Exercise objective:
I would like every entry below written out exactly.

Saved data entries

·····

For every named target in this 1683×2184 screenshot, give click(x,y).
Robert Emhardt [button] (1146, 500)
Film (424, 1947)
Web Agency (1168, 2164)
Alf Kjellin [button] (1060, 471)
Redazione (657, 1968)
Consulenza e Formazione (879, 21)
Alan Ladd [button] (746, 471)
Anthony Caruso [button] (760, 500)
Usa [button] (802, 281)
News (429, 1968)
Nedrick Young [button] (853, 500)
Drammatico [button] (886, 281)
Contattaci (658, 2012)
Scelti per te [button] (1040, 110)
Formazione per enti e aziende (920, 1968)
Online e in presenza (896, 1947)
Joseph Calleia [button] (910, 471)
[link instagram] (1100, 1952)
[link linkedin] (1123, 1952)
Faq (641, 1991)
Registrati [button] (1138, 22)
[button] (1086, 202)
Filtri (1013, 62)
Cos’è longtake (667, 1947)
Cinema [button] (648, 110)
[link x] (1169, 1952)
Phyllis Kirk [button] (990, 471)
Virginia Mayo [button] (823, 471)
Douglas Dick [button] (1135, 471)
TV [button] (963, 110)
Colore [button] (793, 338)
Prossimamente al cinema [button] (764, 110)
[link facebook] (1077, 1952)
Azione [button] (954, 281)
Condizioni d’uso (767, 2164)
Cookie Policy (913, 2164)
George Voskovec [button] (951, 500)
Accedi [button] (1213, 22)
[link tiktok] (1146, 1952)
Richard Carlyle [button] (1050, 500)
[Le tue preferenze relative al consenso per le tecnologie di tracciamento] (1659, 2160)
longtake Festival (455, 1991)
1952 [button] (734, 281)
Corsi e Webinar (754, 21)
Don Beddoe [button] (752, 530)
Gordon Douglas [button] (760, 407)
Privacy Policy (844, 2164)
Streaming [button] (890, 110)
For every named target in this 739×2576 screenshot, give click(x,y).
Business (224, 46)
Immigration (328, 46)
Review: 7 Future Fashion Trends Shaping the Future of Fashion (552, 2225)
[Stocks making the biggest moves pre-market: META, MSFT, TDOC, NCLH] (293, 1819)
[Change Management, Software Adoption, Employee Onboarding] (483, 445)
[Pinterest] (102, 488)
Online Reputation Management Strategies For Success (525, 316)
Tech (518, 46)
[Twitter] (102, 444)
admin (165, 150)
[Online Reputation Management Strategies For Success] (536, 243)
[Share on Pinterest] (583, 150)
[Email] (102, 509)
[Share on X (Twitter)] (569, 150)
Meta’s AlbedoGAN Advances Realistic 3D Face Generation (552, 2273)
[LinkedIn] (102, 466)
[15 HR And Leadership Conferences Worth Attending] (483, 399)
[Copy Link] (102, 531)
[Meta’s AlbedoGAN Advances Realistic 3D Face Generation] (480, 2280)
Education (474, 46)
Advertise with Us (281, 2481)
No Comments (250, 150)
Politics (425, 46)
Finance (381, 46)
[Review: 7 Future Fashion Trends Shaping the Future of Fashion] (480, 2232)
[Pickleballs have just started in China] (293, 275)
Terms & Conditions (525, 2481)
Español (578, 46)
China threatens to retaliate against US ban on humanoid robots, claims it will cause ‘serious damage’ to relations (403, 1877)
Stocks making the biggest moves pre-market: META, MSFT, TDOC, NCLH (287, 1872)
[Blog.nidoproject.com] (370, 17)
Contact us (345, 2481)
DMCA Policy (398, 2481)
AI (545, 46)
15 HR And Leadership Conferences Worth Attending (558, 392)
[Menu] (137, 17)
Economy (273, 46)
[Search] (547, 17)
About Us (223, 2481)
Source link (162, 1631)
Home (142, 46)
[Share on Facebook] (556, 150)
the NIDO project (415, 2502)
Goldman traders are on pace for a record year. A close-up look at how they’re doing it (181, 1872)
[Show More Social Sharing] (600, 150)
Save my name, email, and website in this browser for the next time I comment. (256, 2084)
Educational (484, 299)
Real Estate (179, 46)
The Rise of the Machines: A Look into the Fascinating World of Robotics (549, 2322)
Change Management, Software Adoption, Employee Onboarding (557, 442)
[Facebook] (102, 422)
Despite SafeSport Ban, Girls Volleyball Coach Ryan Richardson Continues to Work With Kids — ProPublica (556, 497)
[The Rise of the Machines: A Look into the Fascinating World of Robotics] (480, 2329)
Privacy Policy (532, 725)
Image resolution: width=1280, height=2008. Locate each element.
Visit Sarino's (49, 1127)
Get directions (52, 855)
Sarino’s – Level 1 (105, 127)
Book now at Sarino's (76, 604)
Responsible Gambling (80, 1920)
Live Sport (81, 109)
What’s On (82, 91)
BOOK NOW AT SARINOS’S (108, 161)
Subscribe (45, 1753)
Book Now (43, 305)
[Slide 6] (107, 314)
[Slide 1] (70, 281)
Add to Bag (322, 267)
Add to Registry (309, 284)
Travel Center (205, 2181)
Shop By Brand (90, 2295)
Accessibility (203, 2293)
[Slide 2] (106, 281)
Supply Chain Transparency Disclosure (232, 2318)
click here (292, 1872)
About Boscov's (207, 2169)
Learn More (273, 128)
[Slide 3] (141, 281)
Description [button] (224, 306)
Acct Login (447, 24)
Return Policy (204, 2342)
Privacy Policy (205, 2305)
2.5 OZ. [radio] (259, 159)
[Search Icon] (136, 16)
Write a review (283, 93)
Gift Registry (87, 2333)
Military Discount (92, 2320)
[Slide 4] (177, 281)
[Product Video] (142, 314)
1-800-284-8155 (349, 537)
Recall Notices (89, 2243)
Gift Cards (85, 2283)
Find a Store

·····

Solution for this task:
For every named target in this 1683×2184 screenshot, give click(x,y).
Robert Emhardt [button] (1146, 500)
Film (424, 1947)
Web Agency (1168, 2164)
Alf Kjellin [button] (1060, 471)
Redazione (657, 1968)
Consulenza e Formazione (879, 21)
Alan Ladd [button] (746, 471)
Anthony Caruso [button] (760, 500)
Usa [button] (802, 281)
News (429, 1968)
Nedrick Young [button] (853, 500)
Drammatico [button] (886, 281)
Contattaci (658, 2012)
Scelti per te [button] (1040, 110)
Formazione per enti e aziende (920, 1968)
Online e in presenza (896, 1947)
Joseph Calleia [button] (910, 471)
[link instagram] (1100, 1952)
[link linkedin] (1123, 1952)
Faq (641, 1991)
Registrati [button] (1138, 22)
[button] (1086, 202)
Filtri (1013, 62)
Cos’è longtake (667, 1947)
Cinema [button] (648, 110)
[link x] (1169, 1952)
Phyllis Kirk [button] (990, 471)
Virginia Mayo [button] (823, 471)
Douglas Dick [button] (1135, 471)
TV [button] (963, 110)
Colore [button] (793, 338)
Prossimamente al cinema [button] (764, 110)
[link facebook] (1077, 1952)
Azione [button] (954, 281)
Condizioni d’uso (767, 2164)
Cookie Policy (913, 2164)
George Voskovec [button] (951, 500)
Accedi [button] (1213, 22)
[link tiktok] (1146, 1952)
Richard Carlyle [button] (1050, 500)
[Le tue preferenze relative al consenso per le tecnologie di tracciamento] (1659, 2160)
longtake Festival (455, 1991)
1952 [button] (734, 281)
Corsi e Webinar (754, 21)
Don Beddoe [button] (752, 530)
Gordon Douglas [button] (760, 407)
Privacy Policy (844, 2164)
Streaming [button] (890, 110)
For every named target in this 739×2576 screenshot, give click(x,y).
Business (224, 46)
Immigration (328, 46)
Review: 7 Future Fashion Trends Shaping the Future of Fashion (552, 2225)
[Stocks making the biggest moves pre-market: META, MSFT, TDOC, NCLH] (293, 1819)
[Change Management, Software Adoption, Employee Onboarding] (483, 445)
[Pinterest] (102, 488)
Online Reputation Management Strategies For Success (525, 316)
Tech (518, 46)
[Twitter] (102, 444)
admin (165, 150)
[Online Reputation Management Strategies For Success] (536, 243)
[Share on Pinterest] (583, 150)
[Email] (102, 509)
[Share on X (Twitter)] (569, 150)
Meta’s AlbedoGAN Advances Realistic 3D Face Generation (552, 2273)
[LinkedIn] (102, 466)
[15 HR And Leadership Conferences Worth Attending] (483, 399)
[Copy Link] (102, 531)
[Meta’s AlbedoGAN Advances Realistic 3D Face Generation] (480, 2280)
Education (474, 46)
Advertise with Us (281, 2481)
No Comments (250, 150)
Politics (425, 46)
Finance (381, 46)
[Review: 7 Future Fashion Trends Shaping the Future of Fashion] (480, 2232)
[Pickleballs have just started in China] (293, 275)
Terms & Conditions (525, 2481)
Español (578, 46)
China threatens to retaliate against US ban on humanoid robots, claims it will cause ‘serious damage’ to relations (403, 1877)
Stocks making the biggest moves pre-market: META, MSFT, TDOC, NCLH (287, 1872)
[Blog.nidoproject.com] (370, 17)
Contact us (345, 2481)
DMCA Policy (398, 2481)
AI (545, 46)
15 HR And Leadership Conferences Worth Attending (558, 392)
[Menu] (137, 17)
Economy (273, 46)
[Search] (547, 17)
About Us (223, 2481)
Source link (162, 1631)
Home (142, 46)
[Share on Facebook] (556, 150)
the NIDO project (415, 2502)
Goldman traders are on pace for a record year. A close-up look at how they’re doing it (181, 1872)
[Show More Social Sharing] (600, 150)
Save my name, email, and website in this browser for the next time I comment. (256, 2084)
Educational (484, 299)
Real Estate (179, 46)
The Rise of the Machines: A Look into the Fascinating World of Robotics (549, 2322)
Change Management, Software Adoption, Employee Onboarding (557, 442)
[Facebook] (102, 422)
Despite SafeSport Ban, Girls Volleyball Coach Ryan Richardson Continues to Work With Kids — ProPublica (556, 497)
[The Rise of the Machines: A Look into the Fascinating World of Robotics] (480, 2329)
Privacy Policy (532, 725)
Image resolution: width=1280, height=2008. Locate each element.
Visit Sarino's (49, 1127)
Get directions (52, 855)
Sarino’s – Level 1 (105, 127)
Book now at Sarino's (76, 604)
Responsible Gambling (80, 1920)
Live Sport (81, 109)
What’s On (82, 91)
BOOK NOW AT SARINOS’S (108, 161)
Subscribe (45, 1753)
Book Now (43, 305)
[Slide 6] (107, 314)
[Slide 1] (70, 281)
Add to Bag (322, 267)
Add to Registry (309, 284)
Travel Center (205, 2181)
Shop By Brand (90, 2295)
Accessibility (203, 2293)
[Slide 2] (106, 281)
Supply Chain Transparency Disclosure (232, 2318)
click here (292, 1872)
About Boscov's (207, 2169)
Learn More (273, 128)
[Slide 3] (141, 281)
Description [button] (224, 306)
Acct Login (447, 24)
Return Policy (204, 2342)
Privacy Policy (205, 2305)
2.5 OZ. [radio] (259, 159)
[Search Icon] (136, 16)
Write a review (283, 93)
Gift Registry (87, 2333)
Military Discount (92, 2320)
[Slide 4] (177, 281)
[Product Video] (142, 314)
1-800-284-8155 (349, 537)
Recall Notices (89, 2243)
Gift Cards (85, 2283)
Find a Store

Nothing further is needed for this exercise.